Ahja, Teichgröße ist jetzt maximum - mehr geht leider nicht, da ich ein terrassiertes Grundstück habe und auf dieser Ebene nicht mehr Platz ist.


----------



## Blue2002 (12. Feb. 2007)

*AW: Bauphase Naturteich*

So, damit Ihr Euch meinen künftigen Teich etwas besser vorstellen könnt, hab ich mal Fotos von der "Baugrube" gemacht. Die Ufer- und Sumpfzone wird händisch mit der Schaufel noch etwas erweitert werden - außerdem muß ich noch alle Steine und Unebenheiten im Frühjahr ausbessern.

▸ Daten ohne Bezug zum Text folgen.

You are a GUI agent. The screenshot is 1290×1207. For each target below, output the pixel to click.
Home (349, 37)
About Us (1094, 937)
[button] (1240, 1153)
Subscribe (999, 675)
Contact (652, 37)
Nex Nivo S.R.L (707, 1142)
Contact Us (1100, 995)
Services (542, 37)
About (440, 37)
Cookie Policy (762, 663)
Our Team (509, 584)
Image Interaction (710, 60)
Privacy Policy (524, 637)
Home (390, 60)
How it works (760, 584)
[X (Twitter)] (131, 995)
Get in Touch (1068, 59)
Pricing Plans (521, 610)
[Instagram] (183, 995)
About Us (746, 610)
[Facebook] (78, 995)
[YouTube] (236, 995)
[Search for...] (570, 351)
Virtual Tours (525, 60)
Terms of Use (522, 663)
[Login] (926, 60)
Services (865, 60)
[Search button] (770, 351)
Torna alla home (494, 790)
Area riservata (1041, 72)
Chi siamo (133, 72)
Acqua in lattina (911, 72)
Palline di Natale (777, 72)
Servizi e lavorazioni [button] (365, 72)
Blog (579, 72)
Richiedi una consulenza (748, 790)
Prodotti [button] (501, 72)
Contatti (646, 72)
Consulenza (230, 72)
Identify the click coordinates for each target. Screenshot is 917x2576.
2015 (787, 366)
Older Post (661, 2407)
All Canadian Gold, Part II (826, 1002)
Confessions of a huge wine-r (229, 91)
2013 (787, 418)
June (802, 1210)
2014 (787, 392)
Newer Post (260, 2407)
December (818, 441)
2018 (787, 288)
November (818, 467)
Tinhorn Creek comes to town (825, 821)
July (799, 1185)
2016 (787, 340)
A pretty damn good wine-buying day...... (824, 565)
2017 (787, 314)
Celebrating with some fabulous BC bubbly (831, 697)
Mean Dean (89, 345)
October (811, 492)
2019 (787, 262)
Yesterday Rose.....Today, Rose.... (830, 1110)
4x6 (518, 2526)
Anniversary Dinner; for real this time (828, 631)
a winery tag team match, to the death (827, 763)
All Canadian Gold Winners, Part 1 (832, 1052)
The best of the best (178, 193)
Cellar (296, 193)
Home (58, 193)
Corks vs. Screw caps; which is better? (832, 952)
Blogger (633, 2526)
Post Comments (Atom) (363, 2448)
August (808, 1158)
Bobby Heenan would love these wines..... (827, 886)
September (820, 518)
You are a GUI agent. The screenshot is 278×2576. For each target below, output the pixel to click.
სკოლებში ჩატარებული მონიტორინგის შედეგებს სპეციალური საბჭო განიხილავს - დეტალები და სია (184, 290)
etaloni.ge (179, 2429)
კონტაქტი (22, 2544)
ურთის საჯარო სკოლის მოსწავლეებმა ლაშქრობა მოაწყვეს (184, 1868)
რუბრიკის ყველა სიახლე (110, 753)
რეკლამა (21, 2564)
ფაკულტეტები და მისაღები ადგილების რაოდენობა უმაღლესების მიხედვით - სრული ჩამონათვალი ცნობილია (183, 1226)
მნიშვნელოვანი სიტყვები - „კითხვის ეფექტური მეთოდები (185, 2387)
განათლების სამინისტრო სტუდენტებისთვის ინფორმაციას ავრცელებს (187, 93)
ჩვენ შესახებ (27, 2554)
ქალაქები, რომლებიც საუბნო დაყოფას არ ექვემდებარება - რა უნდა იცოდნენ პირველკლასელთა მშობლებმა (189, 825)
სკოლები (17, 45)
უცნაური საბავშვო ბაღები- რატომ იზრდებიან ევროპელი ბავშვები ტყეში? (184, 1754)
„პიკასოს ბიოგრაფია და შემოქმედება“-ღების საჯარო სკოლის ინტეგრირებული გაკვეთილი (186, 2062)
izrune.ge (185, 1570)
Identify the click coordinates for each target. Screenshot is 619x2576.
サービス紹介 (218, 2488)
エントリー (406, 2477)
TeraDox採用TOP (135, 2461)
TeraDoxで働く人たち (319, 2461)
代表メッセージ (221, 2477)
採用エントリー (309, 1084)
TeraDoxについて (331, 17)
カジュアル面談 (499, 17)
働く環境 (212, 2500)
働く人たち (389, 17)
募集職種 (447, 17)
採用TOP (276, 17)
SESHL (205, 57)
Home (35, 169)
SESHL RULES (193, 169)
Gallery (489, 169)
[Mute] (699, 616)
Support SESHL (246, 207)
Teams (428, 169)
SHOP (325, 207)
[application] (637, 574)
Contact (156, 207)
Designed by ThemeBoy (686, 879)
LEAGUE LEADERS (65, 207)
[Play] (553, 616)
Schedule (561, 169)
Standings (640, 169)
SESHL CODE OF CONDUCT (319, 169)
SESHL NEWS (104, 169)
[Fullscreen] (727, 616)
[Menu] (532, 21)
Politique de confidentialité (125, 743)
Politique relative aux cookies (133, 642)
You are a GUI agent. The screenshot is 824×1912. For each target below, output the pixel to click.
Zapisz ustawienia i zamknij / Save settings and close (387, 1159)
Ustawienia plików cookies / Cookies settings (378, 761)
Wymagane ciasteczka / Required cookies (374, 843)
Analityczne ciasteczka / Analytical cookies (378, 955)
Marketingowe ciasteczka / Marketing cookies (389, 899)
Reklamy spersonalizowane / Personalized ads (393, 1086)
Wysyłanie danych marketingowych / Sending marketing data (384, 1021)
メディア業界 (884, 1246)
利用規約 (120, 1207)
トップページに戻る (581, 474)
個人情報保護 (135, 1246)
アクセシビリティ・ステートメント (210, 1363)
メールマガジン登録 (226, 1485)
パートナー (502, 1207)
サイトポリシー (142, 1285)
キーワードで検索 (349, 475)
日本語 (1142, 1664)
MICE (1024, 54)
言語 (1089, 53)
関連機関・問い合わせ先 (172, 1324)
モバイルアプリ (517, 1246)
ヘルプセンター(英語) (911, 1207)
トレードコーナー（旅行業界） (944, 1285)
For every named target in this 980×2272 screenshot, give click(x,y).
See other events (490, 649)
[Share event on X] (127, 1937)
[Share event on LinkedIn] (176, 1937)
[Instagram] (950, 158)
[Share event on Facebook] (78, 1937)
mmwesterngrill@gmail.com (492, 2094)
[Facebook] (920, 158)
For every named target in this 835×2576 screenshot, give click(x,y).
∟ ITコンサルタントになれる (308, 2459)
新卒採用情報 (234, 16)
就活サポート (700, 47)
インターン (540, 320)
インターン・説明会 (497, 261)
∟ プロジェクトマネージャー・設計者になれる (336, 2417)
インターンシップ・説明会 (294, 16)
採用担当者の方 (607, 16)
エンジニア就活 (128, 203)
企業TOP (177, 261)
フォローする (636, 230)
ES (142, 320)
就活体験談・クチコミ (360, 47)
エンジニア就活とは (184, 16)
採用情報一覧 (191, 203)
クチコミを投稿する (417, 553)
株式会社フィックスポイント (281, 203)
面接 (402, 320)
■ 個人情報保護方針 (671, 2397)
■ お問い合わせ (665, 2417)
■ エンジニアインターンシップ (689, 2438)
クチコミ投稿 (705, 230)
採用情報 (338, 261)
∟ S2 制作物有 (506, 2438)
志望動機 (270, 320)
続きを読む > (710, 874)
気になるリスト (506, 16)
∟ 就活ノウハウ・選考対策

Hoffe auf zahlreiche Ratschläge betreffend der Steine und vielleicht kann mir ja noch jemand Auskunft zum Nagerdraht geben - ist der unbedingt notwendig?


----------



## Annett (13. Feb. 2007)

*AW: Bauphase Naturteich*

Hallo Manuela,

leider sieht man auf den eingestellten Bildern fast nichts. Sie sind viiiel zu klein!
Du kannst Bilder direkt hier im Forum hochladen und diese dann in die Beiträge einbinden. 
Die Anleitung dazu findest Du hier.


----------



## Blue2002 (13. Feb. 2007)

*AW: Bauphase Naturteich*

Ok, stelle sie heute abend größer ein - bin halt schon etwas von anderen Foren geschädigt, da bekommt man gleich eine auf den Deckel wenn die Fotos zu groß sind.


----------



## Blue2002 (14. Feb. 2007)

*AW: Bauphase Naturteich*

So, versuche mich nochmals mit den Fotos:


----------



## Annett (14. Feb. 2007)

*AW: Bauphase Naturteich*

Hallo Manuela,

nun erkennt man ja wenigstens was auf den Bildern. 
Sieht ganz schön steil aus. Wie ist denn die Bodenbeschaffenheit? Eher fester Ton oder lockerer Sand? Bei letzterem hätte ich arge Bedenken, dass da was abrutscht.
Ob ein Nagerdraht (Kaninchendraht?) notwendig ist, kannst nur Du selbst einschätzen. Treiben sich denn bei Dir viele "W"-Tiere, also Wühler, herum?
Bei uns nicht. Wir haben deshalb darauf verzichtet.
Ansonsten wird der Draht auf den Boden "genagelt" und dann gründlich mit Mörtel überzogen. Darauf kommt dann das Vlies und die Folie.


----------



## Blue2002 (15. Feb. 2007)

*AW: Bauphase Naturteich*

Hallo Annett,

kein Sand - hab auf dem ganzen Grundstück Lehmboden.
Bzgl. Nagerdraht : Naja, ich hab schon ein paar Maulwürfe oder Wühlmäuse zwischendurch als Gäste, da ich ja ländlich wohne und hinter meinem Haus gleich ein riesen Feld anfängt. Also wär's wahrscheinlich nicht schlecht, wenn ich zuerst so einen Kaninchendraht verlege. Danke.


----------